SOURCE INFORMATION:
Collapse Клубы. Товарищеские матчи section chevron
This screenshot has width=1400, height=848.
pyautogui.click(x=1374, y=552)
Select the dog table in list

* * *

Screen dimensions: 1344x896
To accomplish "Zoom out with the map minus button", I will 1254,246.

...

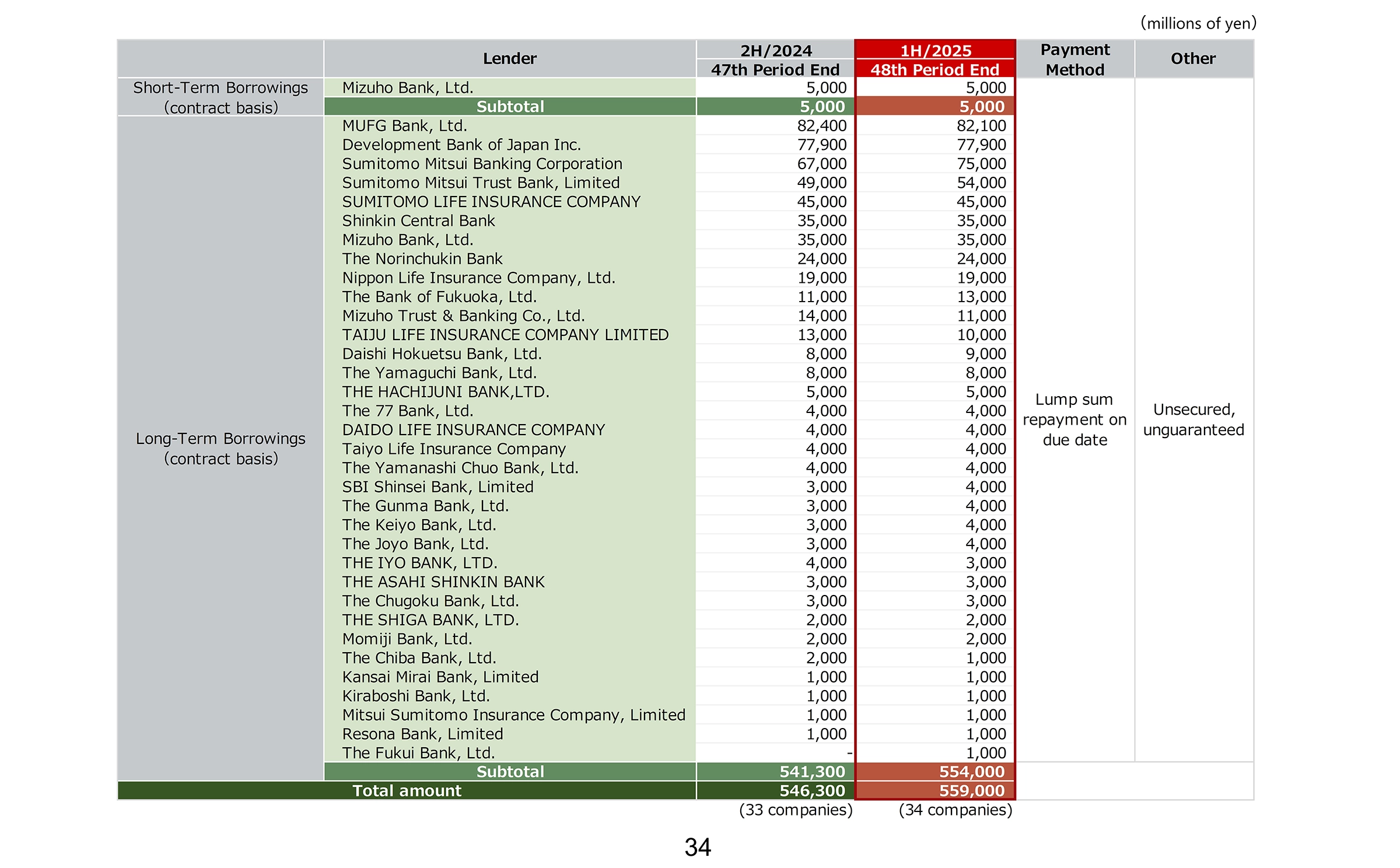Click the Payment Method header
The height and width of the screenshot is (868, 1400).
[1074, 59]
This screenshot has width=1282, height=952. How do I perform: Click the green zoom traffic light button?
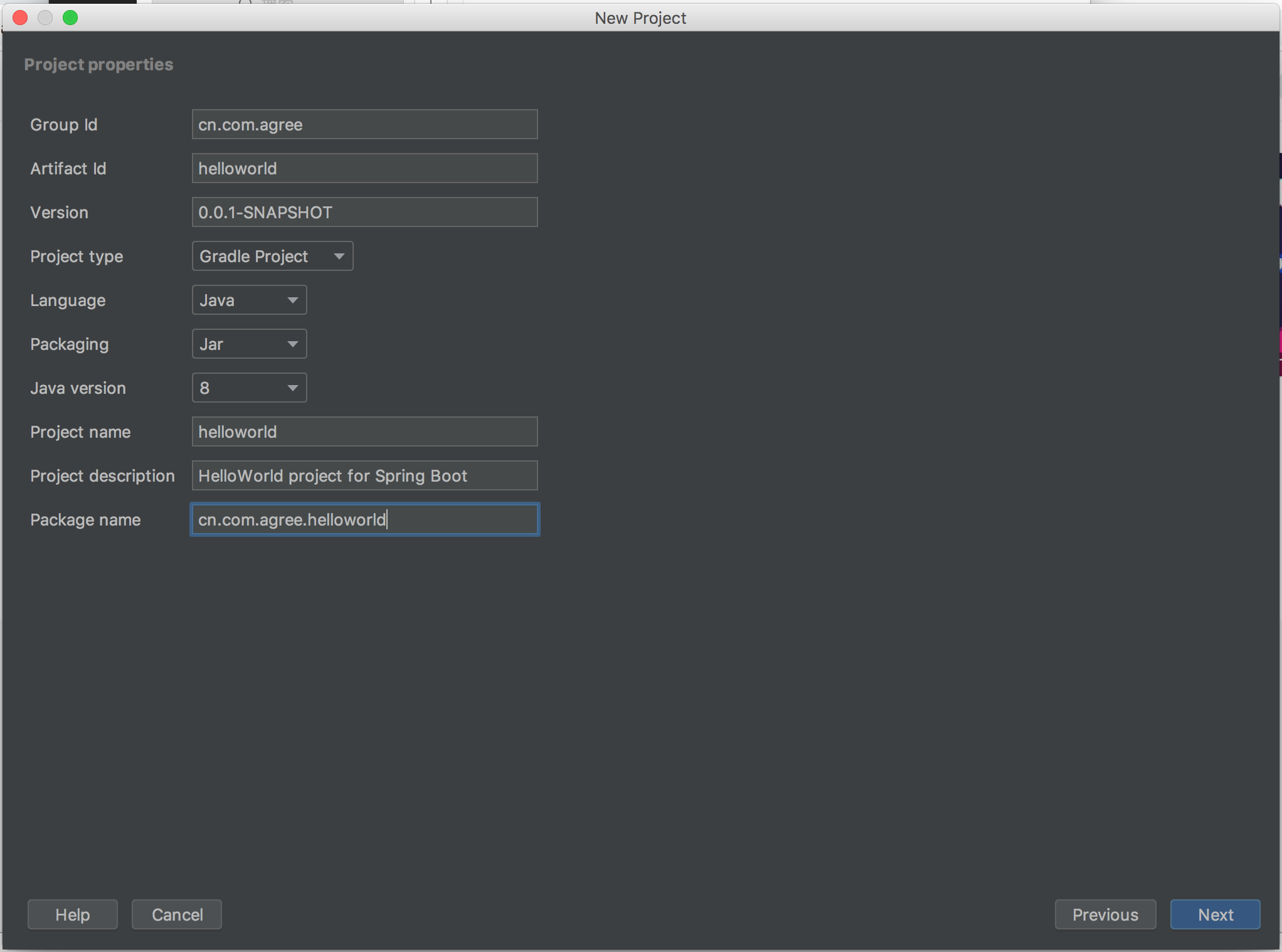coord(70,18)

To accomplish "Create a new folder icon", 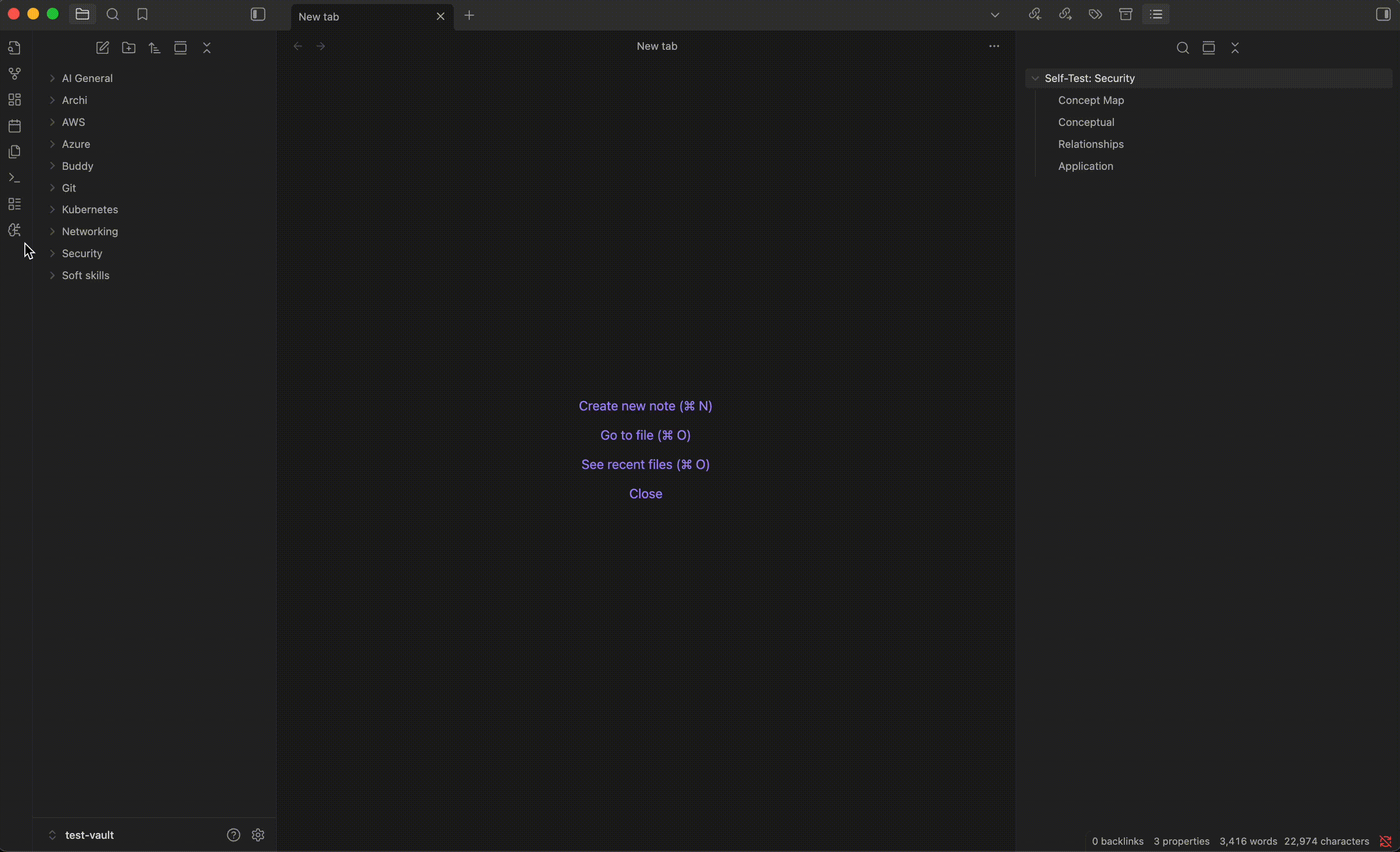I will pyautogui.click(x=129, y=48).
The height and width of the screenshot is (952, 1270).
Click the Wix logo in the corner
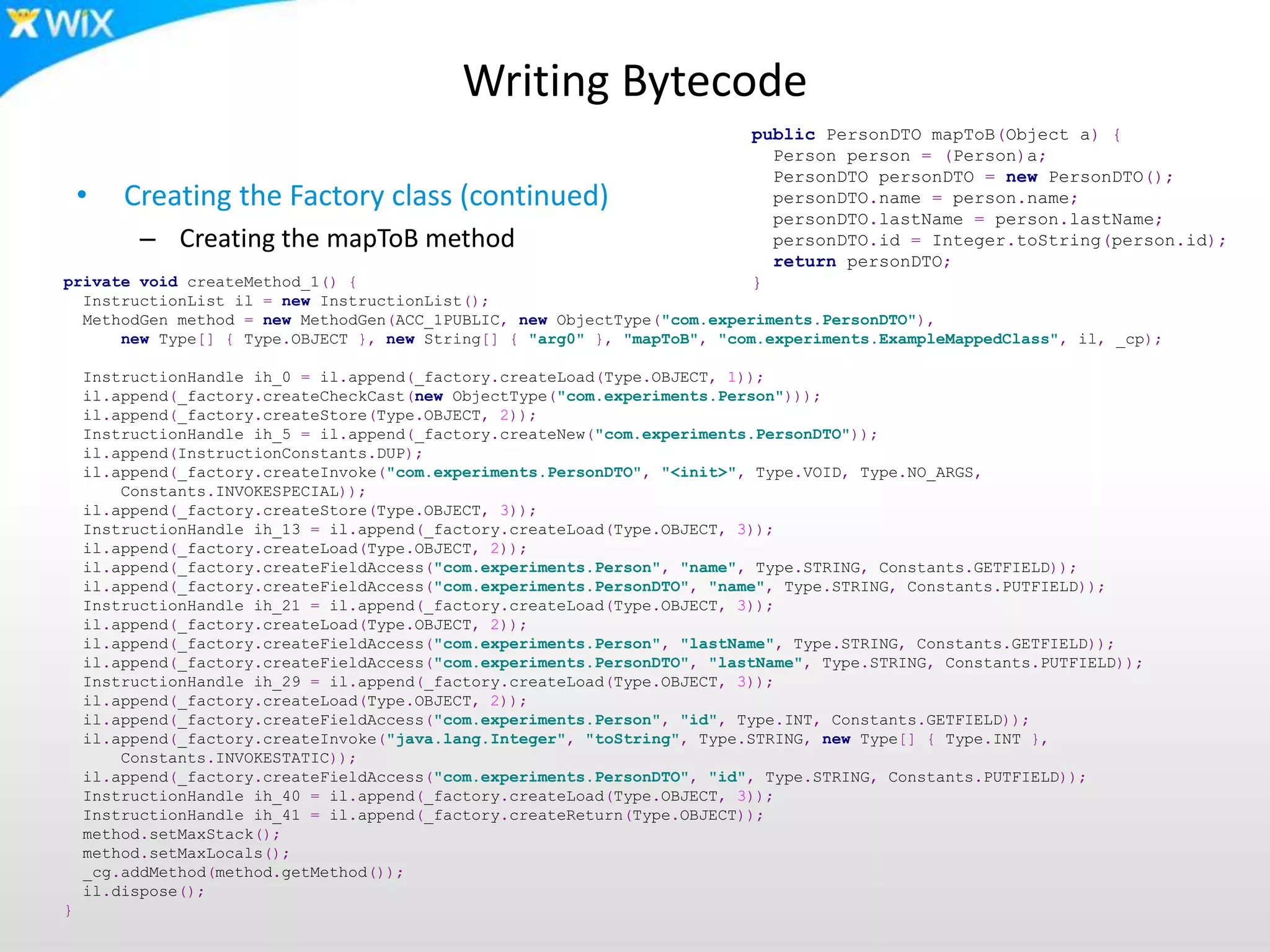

EXERCISE:
Every line above from the line with "The height and width of the screenshot is (952, 1270)." to the line with "Click the Wix logo in the corner" is wanted, ends included; write them out exactly and add no other line.

RESULT FOR THIS TASK:
The height and width of the screenshot is (952, 1270).
Click the Wix logo in the corner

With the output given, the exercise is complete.